▸ **What you will do**:
1. In the village account, what is the name of the group's KANPE guide?
2. Please copy the part of the village account starting with "We were rewarded" and going on through "other we'd experienced.".
*** Opening Text provided ***
Most evenings for a few hours after dark, with the aid of light from the clinic generator, we planned our activities, played cards, and shared stories with our KANPE guide, Fritz, the clinic doctor and her staff, and the local women who helped maintain our residence. We could be seen joining local women in bean sorting, helping to fetch water from the river, in addition to playing games, sports, and doing craft activities with the children who were numerous and random in just about every field and path.
We were rewarded not only with the satisfaction of seeing these tasks complete but also with children’s smiles and impromptu gatherings to share songs, music, and food. The families we met warmed up to our presence and shared smiles and actions that emitted an overwhelming happiness. As we explored paths in the village cutting across family properties, we’d meet four generations of family members who were on their front stoop ready to greet us and offer us a chair to sit down—they became our friends and taught us how living with very little still contains kindness and hospitality unlike any other we'd experienced.
*** Closing Text provided ***
*** Opening Available data ***
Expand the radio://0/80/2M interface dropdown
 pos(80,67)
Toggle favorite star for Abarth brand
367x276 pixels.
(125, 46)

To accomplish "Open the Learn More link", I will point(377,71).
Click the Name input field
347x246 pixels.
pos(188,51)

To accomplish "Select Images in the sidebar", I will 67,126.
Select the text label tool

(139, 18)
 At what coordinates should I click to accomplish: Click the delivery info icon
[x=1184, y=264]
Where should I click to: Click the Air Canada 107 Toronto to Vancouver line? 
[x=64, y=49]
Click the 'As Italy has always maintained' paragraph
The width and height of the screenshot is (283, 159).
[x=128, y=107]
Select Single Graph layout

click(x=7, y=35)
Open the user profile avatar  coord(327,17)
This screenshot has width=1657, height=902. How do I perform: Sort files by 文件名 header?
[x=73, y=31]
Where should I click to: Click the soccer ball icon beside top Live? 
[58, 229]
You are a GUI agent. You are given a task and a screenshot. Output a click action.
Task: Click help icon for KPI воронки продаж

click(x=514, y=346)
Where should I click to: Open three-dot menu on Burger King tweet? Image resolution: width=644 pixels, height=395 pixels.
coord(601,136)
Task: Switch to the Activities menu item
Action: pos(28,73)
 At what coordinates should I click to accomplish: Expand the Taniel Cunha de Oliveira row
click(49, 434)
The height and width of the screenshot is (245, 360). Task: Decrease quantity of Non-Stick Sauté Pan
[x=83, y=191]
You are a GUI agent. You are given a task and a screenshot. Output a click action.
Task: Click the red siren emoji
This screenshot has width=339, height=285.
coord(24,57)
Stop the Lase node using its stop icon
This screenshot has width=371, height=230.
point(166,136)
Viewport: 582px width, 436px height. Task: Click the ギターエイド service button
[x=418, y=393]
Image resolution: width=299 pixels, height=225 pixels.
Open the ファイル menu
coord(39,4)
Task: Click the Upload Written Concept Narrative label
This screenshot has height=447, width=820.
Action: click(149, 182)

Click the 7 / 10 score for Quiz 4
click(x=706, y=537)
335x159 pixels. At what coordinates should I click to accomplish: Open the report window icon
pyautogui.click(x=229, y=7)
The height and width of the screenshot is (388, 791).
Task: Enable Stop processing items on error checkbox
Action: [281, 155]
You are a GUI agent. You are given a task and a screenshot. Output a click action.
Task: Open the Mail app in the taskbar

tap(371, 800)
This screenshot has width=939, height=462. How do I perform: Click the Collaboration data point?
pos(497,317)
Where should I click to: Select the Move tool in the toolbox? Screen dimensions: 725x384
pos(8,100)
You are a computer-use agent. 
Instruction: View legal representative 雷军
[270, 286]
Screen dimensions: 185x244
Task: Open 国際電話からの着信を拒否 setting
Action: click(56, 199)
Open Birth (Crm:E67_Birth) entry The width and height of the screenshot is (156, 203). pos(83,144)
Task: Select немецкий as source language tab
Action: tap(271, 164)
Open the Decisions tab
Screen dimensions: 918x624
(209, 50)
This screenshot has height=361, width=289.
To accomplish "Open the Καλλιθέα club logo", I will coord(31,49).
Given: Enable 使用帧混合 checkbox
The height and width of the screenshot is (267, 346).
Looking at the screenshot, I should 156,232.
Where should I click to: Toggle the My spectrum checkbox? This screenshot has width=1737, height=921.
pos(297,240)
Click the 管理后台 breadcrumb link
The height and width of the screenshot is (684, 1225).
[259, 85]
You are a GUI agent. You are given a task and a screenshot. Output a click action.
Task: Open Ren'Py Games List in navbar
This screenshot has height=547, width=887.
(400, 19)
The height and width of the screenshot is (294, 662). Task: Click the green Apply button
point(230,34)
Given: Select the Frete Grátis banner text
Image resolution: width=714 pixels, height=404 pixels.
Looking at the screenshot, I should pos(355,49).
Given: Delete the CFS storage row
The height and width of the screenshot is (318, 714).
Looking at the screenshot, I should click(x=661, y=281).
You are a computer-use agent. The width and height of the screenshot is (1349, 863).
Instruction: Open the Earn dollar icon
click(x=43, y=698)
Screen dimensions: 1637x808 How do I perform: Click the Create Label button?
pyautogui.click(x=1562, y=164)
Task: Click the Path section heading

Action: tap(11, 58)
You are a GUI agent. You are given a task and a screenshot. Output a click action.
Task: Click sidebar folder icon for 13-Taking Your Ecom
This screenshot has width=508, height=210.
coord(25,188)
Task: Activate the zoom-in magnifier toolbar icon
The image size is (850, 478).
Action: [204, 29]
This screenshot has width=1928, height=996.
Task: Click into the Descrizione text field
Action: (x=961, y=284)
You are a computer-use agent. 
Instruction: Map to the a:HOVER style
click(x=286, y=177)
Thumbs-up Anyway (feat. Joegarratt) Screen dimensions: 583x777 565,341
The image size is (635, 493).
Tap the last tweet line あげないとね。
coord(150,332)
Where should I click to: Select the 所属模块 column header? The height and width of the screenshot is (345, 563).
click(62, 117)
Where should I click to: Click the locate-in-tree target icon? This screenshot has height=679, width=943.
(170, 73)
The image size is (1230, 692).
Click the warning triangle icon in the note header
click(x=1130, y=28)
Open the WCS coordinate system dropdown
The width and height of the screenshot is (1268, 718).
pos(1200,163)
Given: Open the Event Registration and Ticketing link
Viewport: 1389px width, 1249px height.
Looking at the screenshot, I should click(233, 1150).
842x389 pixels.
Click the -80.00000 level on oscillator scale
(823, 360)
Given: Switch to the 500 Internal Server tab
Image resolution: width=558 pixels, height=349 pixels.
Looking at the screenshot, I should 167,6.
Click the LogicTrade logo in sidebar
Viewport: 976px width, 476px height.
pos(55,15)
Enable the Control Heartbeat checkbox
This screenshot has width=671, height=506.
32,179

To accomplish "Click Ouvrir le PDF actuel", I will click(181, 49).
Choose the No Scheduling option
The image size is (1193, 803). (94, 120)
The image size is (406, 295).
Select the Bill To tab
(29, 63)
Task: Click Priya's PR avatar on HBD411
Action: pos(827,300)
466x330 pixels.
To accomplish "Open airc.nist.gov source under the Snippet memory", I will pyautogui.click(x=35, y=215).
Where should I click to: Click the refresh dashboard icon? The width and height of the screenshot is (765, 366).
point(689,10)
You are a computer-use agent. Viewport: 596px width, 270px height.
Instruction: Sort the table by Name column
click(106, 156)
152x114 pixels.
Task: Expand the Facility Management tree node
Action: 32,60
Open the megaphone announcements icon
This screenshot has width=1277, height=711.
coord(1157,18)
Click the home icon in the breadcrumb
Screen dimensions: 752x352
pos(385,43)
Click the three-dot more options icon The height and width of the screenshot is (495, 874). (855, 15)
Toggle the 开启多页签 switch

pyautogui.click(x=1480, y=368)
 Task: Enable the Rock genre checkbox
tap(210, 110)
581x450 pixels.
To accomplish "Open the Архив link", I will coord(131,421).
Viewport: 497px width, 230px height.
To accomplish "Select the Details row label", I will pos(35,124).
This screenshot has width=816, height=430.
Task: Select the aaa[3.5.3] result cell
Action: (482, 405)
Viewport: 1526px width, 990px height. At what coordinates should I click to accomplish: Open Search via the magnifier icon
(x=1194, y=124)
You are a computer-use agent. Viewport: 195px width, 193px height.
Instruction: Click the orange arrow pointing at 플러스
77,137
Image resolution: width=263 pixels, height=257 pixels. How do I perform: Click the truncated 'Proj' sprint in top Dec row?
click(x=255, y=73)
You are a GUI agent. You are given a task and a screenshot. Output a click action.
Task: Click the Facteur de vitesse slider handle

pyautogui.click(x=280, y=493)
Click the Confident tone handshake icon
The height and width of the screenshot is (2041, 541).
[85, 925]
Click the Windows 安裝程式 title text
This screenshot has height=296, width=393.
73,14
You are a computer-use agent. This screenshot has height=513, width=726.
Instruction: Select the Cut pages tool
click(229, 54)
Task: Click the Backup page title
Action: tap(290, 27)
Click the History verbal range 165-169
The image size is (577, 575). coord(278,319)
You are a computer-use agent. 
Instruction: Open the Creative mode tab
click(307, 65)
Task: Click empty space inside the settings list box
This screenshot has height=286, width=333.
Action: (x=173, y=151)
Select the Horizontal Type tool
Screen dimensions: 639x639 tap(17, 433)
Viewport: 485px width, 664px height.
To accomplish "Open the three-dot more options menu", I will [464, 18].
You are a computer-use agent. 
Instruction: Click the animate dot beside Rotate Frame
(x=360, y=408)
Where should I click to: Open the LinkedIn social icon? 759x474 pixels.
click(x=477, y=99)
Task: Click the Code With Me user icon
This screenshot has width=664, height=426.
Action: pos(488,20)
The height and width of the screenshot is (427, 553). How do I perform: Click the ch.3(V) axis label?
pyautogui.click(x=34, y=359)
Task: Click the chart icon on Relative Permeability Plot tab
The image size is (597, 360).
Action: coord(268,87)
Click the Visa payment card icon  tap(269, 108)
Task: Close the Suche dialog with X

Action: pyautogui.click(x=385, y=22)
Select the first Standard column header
*** Closing Available data ***
▸ **Expected outputs**:
1. Fritz

2.
We were rewarded not only with the satisfaction of seeing these tasks complete but also with children’s smiles and impromptu gatherings to share songs, music, and food. The families we met warmed up to our presence and shared smiles and actions that emitted an overwhelming happiness. As we explored paths in the village cutting across family properties, we’d meet four generations of family members who were on their front stoop ready to greet us and offer us a chair to sit down—they became our friends and taught us how living with very little still contains kindness and hospitality unlike any other we'd experienced.